Wakeman’s longtime co-producer/engineer Erik Jordan tied together 32 channels of Moog, Korg Roland and Yamaha models from different eras for the keyboardist with an Allen & Heath Qu-32 mixer at the heart of the set-up. Jordan explained, “I mix all of Rick’s synths and just send FOH two stereo pairs—a main stereo keys and main stereo solo keys—that’s all he has to worry about from me. The patch changes on the Qu take care of all the changes in routing and define which instruments are ‘accompaniment’ and which are ‘solo’ at any particular time. That might change in the middle of a song, so it’s incredibly powerful to be able to do it at our end.”

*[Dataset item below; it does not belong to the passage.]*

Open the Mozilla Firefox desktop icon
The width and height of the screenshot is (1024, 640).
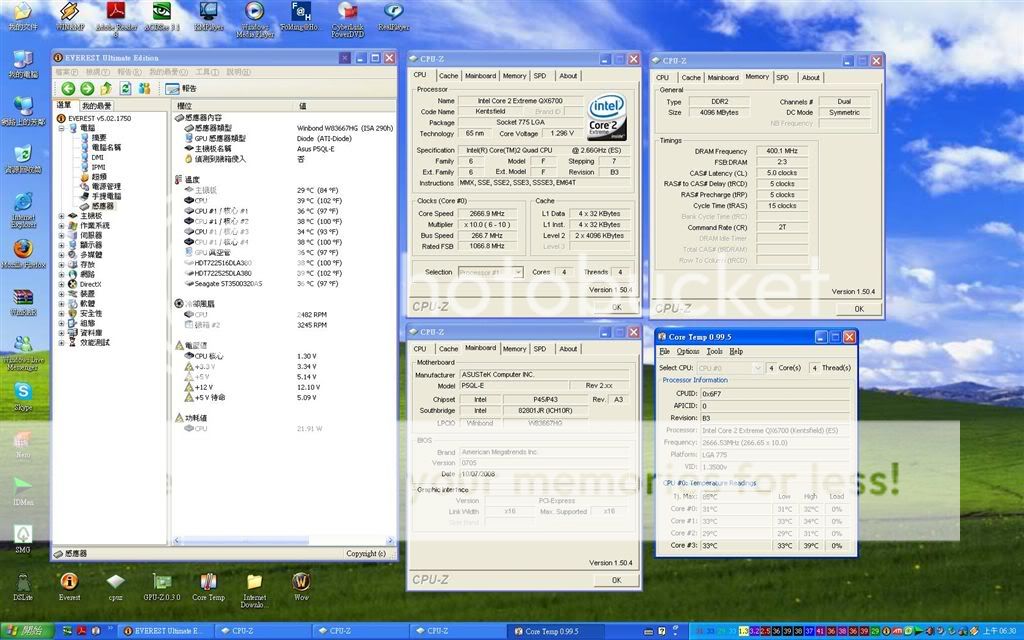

Monitor engineer Will Feeley used a dLive S7000 surface for the tour.
Monitor engineer Will Feeley used a dLive S7000 surface for the tour.

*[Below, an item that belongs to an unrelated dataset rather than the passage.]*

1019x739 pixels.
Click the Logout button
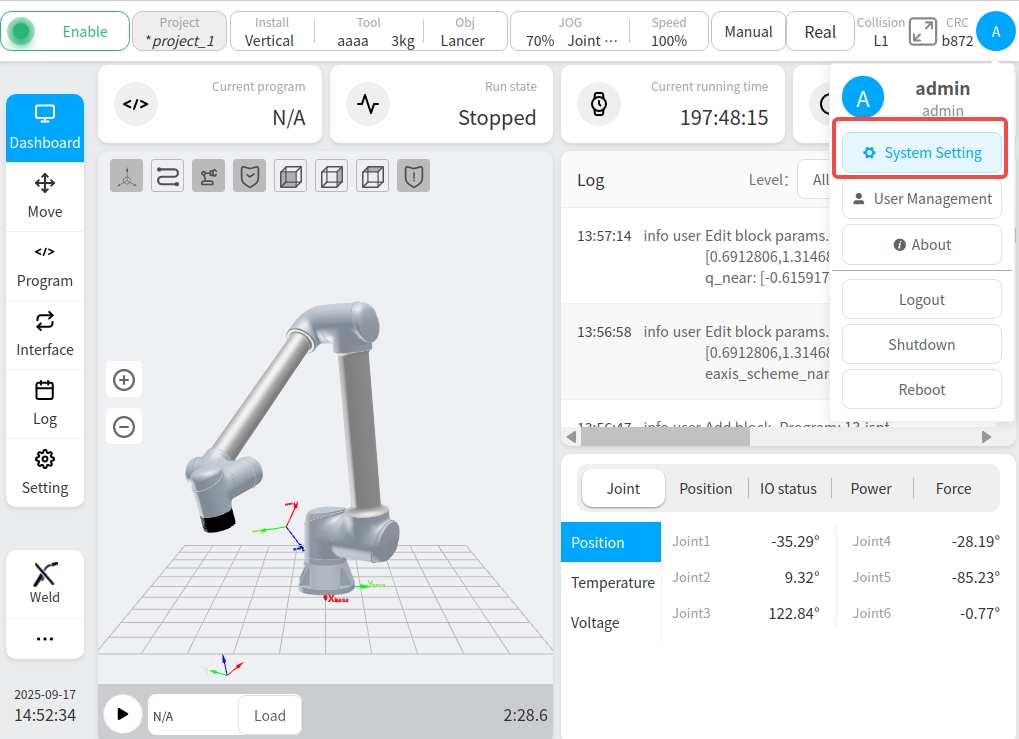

Echoing Jordan’s remarks about the old-school “no backing tracks” nature of the shows, monitor engineer Will Feeley—who used a dLive S7000 surface for the tour—said, “I approach this very much like a traditional, analogue show and use the dLive accordingly. Originally, I built the show as scenes, but it really didn’t work best like that. It’s not a typical sequential modern show, but much more live and things can change from night-to-night…. I buss everything and have notes on a setlist and I can deliver exactly what the band wants. They’re really interactive with each other on-stage and the timing aspects of the songs are crucial, with lots of odd time changes, but I can react to what’s going on really quickly. It’s been my first full-on touring experience with dLive but I’m an absolute convert.”